### SELECTED TEXT ###
Ah, I see, as long as your application is opensource and is licensed under
one of the licenses they list, (BSD is listed there, so I imagine MIT is
acceptable to them) you don't have to buy a commercial license.  Good to
know.
-E


On Sat, Aug 30, 2014 at 12:41 PM, Kevin Squire <[email protected]>
wrote:

> Hi Elliot,
>
> Just to clarify, the KyotoCabinet license is actually GPLv3, with the
> option to purchase a separate commercial license.  (One has to download the
> source to actually see the license.)  But I agree that it's a good idea to
> clarify the license situation.
>
> Cheers,
>    Kevin
>
>
> On Sat, Aug 30, 2014 at 8:28 AM, Elliot Saba <[email protected]>
> wrote:
>
>> Cool!  I've used KyotoCabinet before, so it's nice to see this coming in
>> to Julia!  Your code looks really nice, the only thing I can think of to
>> add is perhaps a notice to LICENSE.md that while your code is MIT-licensed,
>> KyotoCabinet is not.  It's free for personal use, but commercial use
>> requires a commercial license <http://fallabs.com/license/>.
### LISTED RECORDS ###
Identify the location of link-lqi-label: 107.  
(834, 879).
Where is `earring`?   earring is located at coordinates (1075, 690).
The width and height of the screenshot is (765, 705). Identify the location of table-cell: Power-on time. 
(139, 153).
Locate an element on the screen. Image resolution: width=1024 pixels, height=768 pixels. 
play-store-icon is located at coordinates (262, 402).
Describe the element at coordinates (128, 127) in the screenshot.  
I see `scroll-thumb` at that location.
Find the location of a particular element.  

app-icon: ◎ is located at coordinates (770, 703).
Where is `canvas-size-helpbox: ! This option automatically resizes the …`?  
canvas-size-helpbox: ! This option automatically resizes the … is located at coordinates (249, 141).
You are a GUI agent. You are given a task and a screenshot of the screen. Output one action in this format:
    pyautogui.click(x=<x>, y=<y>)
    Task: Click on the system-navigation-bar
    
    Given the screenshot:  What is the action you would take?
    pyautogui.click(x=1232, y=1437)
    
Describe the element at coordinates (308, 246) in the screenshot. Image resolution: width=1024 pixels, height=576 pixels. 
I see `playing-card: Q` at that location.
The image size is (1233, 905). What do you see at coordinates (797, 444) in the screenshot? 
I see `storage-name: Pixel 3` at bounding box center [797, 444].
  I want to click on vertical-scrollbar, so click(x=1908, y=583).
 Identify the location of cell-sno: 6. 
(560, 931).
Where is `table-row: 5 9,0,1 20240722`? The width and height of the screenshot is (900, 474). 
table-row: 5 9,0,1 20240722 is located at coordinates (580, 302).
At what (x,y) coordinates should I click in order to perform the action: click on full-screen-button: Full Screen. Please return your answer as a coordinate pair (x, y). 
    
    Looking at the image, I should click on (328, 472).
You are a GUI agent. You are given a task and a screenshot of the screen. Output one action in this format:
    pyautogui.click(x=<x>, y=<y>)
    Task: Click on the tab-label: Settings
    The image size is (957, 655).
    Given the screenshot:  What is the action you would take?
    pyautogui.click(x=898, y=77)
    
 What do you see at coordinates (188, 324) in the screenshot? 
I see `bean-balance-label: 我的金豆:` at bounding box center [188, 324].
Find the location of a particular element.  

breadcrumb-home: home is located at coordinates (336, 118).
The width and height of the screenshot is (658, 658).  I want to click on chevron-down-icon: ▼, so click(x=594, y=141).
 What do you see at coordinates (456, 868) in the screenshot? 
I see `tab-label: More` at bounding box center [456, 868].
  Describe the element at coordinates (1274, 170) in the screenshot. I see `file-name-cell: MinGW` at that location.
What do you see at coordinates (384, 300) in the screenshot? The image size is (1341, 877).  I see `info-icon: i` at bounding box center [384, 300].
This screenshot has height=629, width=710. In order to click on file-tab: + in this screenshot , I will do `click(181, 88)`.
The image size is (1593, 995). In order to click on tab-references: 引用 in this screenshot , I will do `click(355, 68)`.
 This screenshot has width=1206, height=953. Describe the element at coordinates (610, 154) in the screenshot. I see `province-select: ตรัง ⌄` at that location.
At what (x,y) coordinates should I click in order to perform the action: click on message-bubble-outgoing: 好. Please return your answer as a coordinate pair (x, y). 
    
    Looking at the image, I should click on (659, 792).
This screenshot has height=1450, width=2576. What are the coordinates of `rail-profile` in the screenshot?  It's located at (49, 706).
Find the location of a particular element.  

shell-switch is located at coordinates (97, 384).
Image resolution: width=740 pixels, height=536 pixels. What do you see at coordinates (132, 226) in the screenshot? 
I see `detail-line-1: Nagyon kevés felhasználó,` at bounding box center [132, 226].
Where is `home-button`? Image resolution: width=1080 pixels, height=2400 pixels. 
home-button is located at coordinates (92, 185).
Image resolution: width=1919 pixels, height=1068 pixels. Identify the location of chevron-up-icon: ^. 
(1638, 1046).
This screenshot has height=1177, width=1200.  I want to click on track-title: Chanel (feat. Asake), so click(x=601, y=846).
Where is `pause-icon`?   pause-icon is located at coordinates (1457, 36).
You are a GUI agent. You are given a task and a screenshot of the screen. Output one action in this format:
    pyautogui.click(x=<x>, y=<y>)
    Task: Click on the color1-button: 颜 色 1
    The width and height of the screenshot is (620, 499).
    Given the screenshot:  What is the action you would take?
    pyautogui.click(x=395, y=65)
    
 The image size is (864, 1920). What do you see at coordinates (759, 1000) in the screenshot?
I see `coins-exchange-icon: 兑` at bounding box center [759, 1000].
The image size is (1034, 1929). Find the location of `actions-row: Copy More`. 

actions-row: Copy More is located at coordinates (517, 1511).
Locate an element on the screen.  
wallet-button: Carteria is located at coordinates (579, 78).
###
◆ WORK REQUEST A ◆
Decide whether each statement agrees with the email thread, and answer yes or no with the words from the thread that decide it, quoted exactly. (i) Elliot Saba had used KyotoCabinet before. (ii) The BSD license is missing from the list of licenses. (iii) Kevin Squire's message is dated Sat, Aug 30, 2014 at 8:28 AM.
◆ WORK REQUEST B ◆
Print the part of the email thread from "On Sat, Aug 30, 2014 at 12:41" up to and including "the license situation.".
◆ WORK REQUEST C ◆
Answer these questions on the email thread.
(i) Under what license is the code, according to Elliot Saba's message?
(ii) Which file does Elliot Saba suggest adding a notice to?
(iii) What license does Kevin Squire say KyotoCabinet actually has?
The records were taken from a separate source.

◆ YOUR RESPONSE A ◆
(i) Yes: "I've used KyotoCabinet before"
(ii) No: "BSD is listed there"
(iii) No: "On Sat, Aug 30, 2014 at 12:41 PM, Kevin Squire"

◆ YOUR RESPONSE B ◆
On Sat, Aug 30, 2014 at 12:41 PM, Kevin Squire <[email protected]>
wrote:

> Hi Elliot,
>
> Just to clarify, the KyotoCabinet license is actually GPLv3, with the
> option to purchase a separate commercial license.  (One has to download the
> source to actually see the license.)  But I agree that it's a good idea to
> clarify the license situation.

◆ YOUR RESPONSE C ◆
(i) MIT
(ii) LICENSE.md
(iii) GPLv3